On Wednesday, I was in San Diego for work and a series of meetings with my team about the coming year’s plans. I stayed at the Mission Valley Resort, a rather dated, spread out compound of buildings, pools and various lobbies and golf courses. All right up against the never-quiet I8, a quaint little eight-lane speedway with an off-ramp right in front of the hotel. My boss unknowingly slept with a roach…at least until it tried to climb into his ear. I sat by the pool for a couple of hours, too cold to swim, and read part of Fear and Loathing on the Campaign Trail, 72.
Later in the afternoon, we had an impromptu meeting about some of the preparations for the following day’s presentations, and then we decided to head to Old Town for dinner. With us were a couple of people from out of town, Colorado, Pennsylvania and New York, so we wanted to take them to some authentic Mexican food. We chose El Fandango merely by chance, as it was the first Mexican restaurant that wasn’t packed to the gills with tourists all looking for the same thing, something to eat.
I ordered the usual fare I always get when I eat Mexican food at a restaurant I’ve never been to, enchiladas, safety entrees that I think restaurants can’t possibly screw up. And I’m usually right. There are certain types of foods at certain places that are staples to the industry.
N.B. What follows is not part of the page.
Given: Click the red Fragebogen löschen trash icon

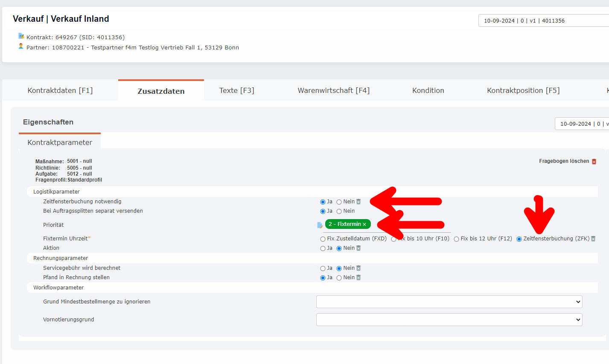Looking at the screenshot, I should tap(594, 162).
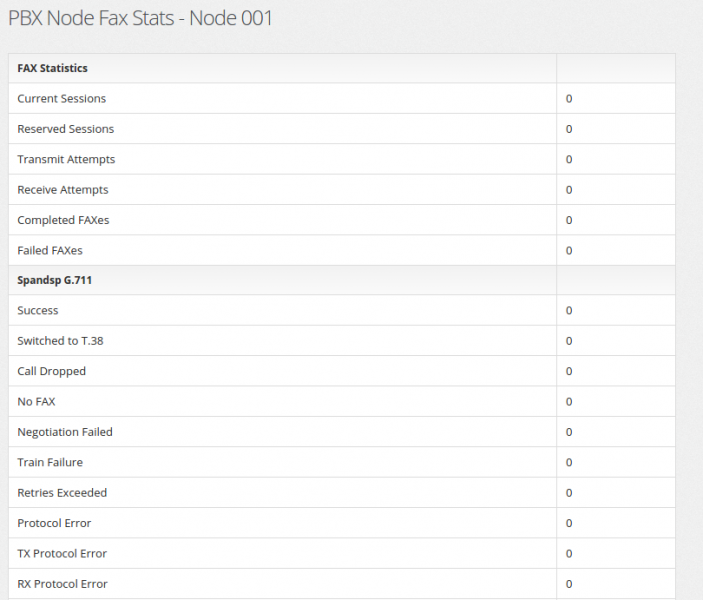The image size is (703, 600).
Task: Select the Negotiation Failed label
Action: pyautogui.click(x=65, y=432)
Enchiladas at Mexican restaurants.
We were sitting up against the wall, in the front corner of the room. I was the third person in at our table on my side, and when the food finally came, the waitress set down the first two plates in front of the people to my left and then she started to reach out with my plate. Since we were backed up against the wall, she lifted the plate up over the guy’s head next to me, intent on sideling the plate to the table between our shoulders. It didn’t look like an easy maneuver to me, so I reached up to help her by taking the plate from her.
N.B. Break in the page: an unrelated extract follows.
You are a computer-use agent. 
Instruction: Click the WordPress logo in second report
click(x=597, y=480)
The waitress said, “It’s okay, the plate is hot.” This should have translated to me to mean, “don’t touch it, gringo, you’ll burn your stupid pasty white hand.” But instead, I grabbed a hold of the plate with my right hand to guide it to the table. She said again slightly more insistent, “It’s hot.” But it was too late, the weight of the plate was in my hand.
Everywhere I go, the server tells me, as she slides the plate on the table in front of me, “The plate is hot,” “Careful, the plate is hot.” How many of us still touch the plate? Remember the “Seinfeld” episode about this very topic? We want to know what, exactly, is the server’s idea of a hot plate. Is it to judge our sensitivity to hot things or are we judging that of the server? Invariably the plate is never that hot, so the warnings become trite platitudes we expect from overly cautious waitresses looking to protect the business from lawsuits brought down on them by paper-skinned suit-happy diners. So, for our entire lives, waitresses have been crying wolf about hot plates when, in fact, they’re mildly warm, at best.
So, when this woman suggested that I be careful, that the plate is hot, I hardly paid any attention to her, instead grabbing the plate without a second thought. That was my mistake, as I have never held onto anything hotter in my life. It scalded my hand for the entire second and a half it took us to deliver the plate to the table. She kept her hand on it, which slowed me down from dropping it in front of me, and I kept holding onto it because I didn’t want to let go in the chance that she was also letting go of it and that plate would have ended up in my lap.
The second I was able to let go of the plate, I quickly wrapped my hand around a glass of ice water, exclaiming to the waitress, “How could you possibly hold onto that?” You see, part of the “cry wolf” rouse in this case was the fact that she wasn’t using a potholder to hold onto that plate. So, why wouldn’t I think I could do it too! After all, she was as merely mortal as I am, and I can't imagine her hands being any tougher than mine. She told me that she’s “done it a few times before,” but she flashed me her palms and they didn't look like the tred of a tire, but instead regular fleshy hands, callous free even.
That's what I get for chosing a career as a writer/editor. My hands barely touch anything through the course of a day but soft keys on a non-abrasive, temperature controled keyboard.
When I finally pulled my hand away from the glass of water, a rounded welt had formed, circling from the middle of my middle finger down into the palm of my hand.
Great, a second degree burn, and in an hour or two later, a series of shiny white blisters had formed… and it still hurts, two days later. I honestly have no idea how it was physically possible for that woman to be able to touch that plate, much less carry it from the kitchen to my table, along with three other plates I can only assume were just as hot.
So, word to the wise. Even though 99 servers have told you that the plate is hot and you later find out that it really wasn't, it only takes one to scar you for life, making you listen to the next 99—even though they’re never as hot as the server pretends. Or are they? The only thing you can do is find out by touching them, right?